The researchers create the survey using their internal tool
Once ready, the link is shared with the survey company
Then survey company invites the participants to their web page, and redirect the participants to the researchers’ survey page (that is how the company keeps track of survey responses and respondents so far)
The data is collected at the researcher’s institutional storage
All data processing is internal to the research institute, allowing for all approved resources.

After collection, the survey data is used with a script (in R) to obtain descriptive statistics.

Key considerations on data collection and storage

The survey tool should be approved by the institutional privacy and ethics team.
A secure storage location should be accessible by the research team (e.g., an institutional cloud storage solution).
The survey answers should not be shared beyond the research team (3rd parties do not have access to survey answers).
Only aggregated research data is shared.
The raw data (survey answers) will be deleted after the associated publication is accepted. In this instance, given the little demographic information collected (age range and income range and highest diploma/education level), and the size of the target population (all adults in a country), the complete set of answers could be published.

Ethics

Informed consent is required from respondents who participate in the survey. Respondents are made aware that the survey results will be made publicly available in an aggregated format upon completion of the research. It is important to note that respondents were not asked about their state of health but were asked about their preferences regarding health-related public measures which is deemed less sensitive. Informed consent is obtained by presenting an opening statement to the participants as the first question to the survey. They must agree to continue. Only completed surveys are considered – interrupted or incomplete survey results are discarded.

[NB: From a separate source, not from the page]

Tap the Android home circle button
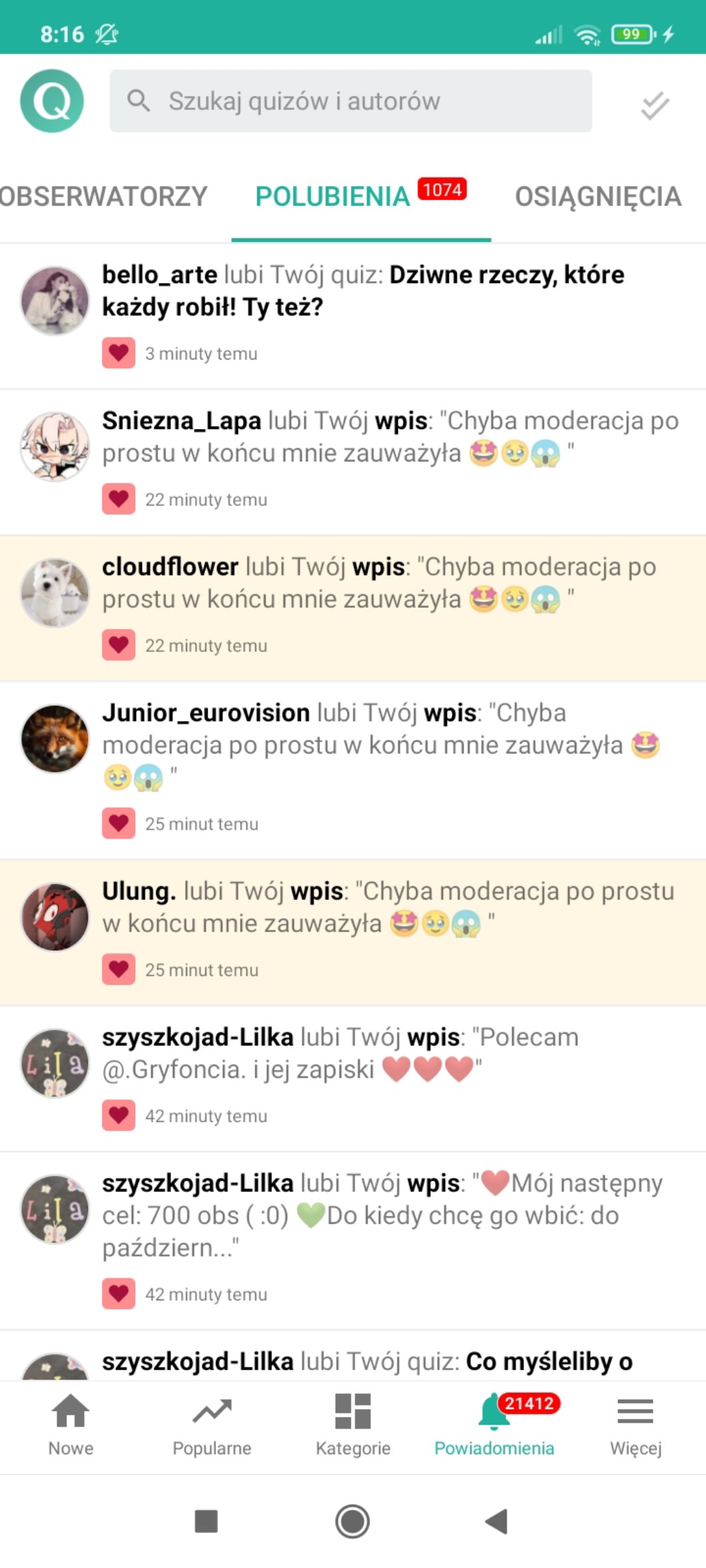The width and height of the screenshot is (706, 1568). pyautogui.click(x=352, y=1521)
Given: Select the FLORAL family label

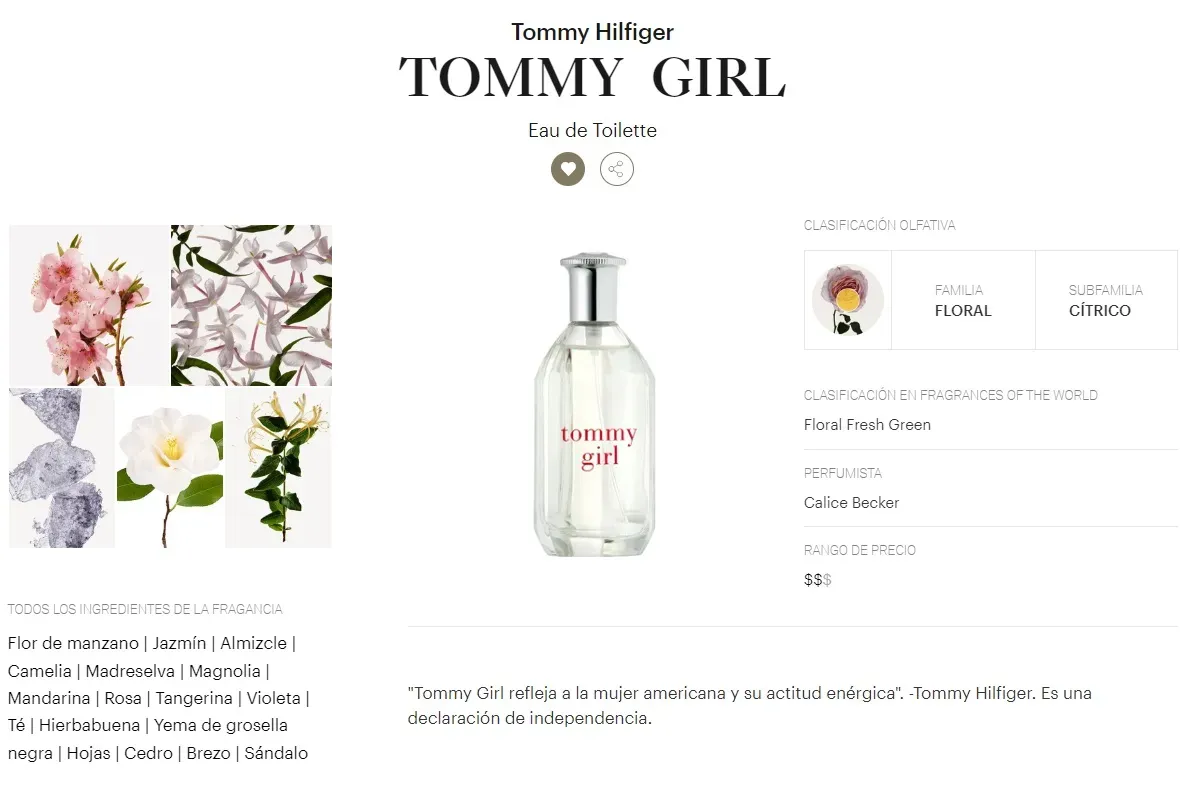Looking at the screenshot, I should click(x=962, y=311).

Key considerations on ethics

Participants may get compensated for participating in the survey via the survey company. It is the ethical responsibility of the research team to choose a proper company to do it.
The survey’s opening statement should include an explanation of the relationship between the research team and the survey company and clarify that there is no personal data transferred between the two parties.
The opening statement of the survey should also make clear that beyond the demographic data collected, no other personal data is collected by the research team, the survey is considered anonymous by design.
All input will be treated with strict confidentiality.

Privacy & legal aspects

The survey responses contain the respondents’ demographic profile; however, this data does not allow for re-identification of respondents. Because of the high number of survey respondents and the limited demographic information being collected, the privacy of respondents is not considered to be at risk, the survey can be considered as anonymous

Since the personal data flow between the research institution and the survey company is eliminated, the research team does not need to address GDPR related questions regarding data transfer.

Key considerations on Privacy and legal aspects

By design, no personal data is transferred between the research team and survey company.
Ensuring that the company is certified/competent to perform this distribution function.
A contract between the company and the research team (Institution) clearly lays out the company’s responsibilities and obligations.
If compensation is provided for participation in the survey, the company should compensate the participants in a legally permissible manner.

Acknowledgement: this use case was written jointly by data stewards from TU Eindhoven, University of Twente, and TU Delft. We would like to thank the data stewards of these universities who contributed to the use case.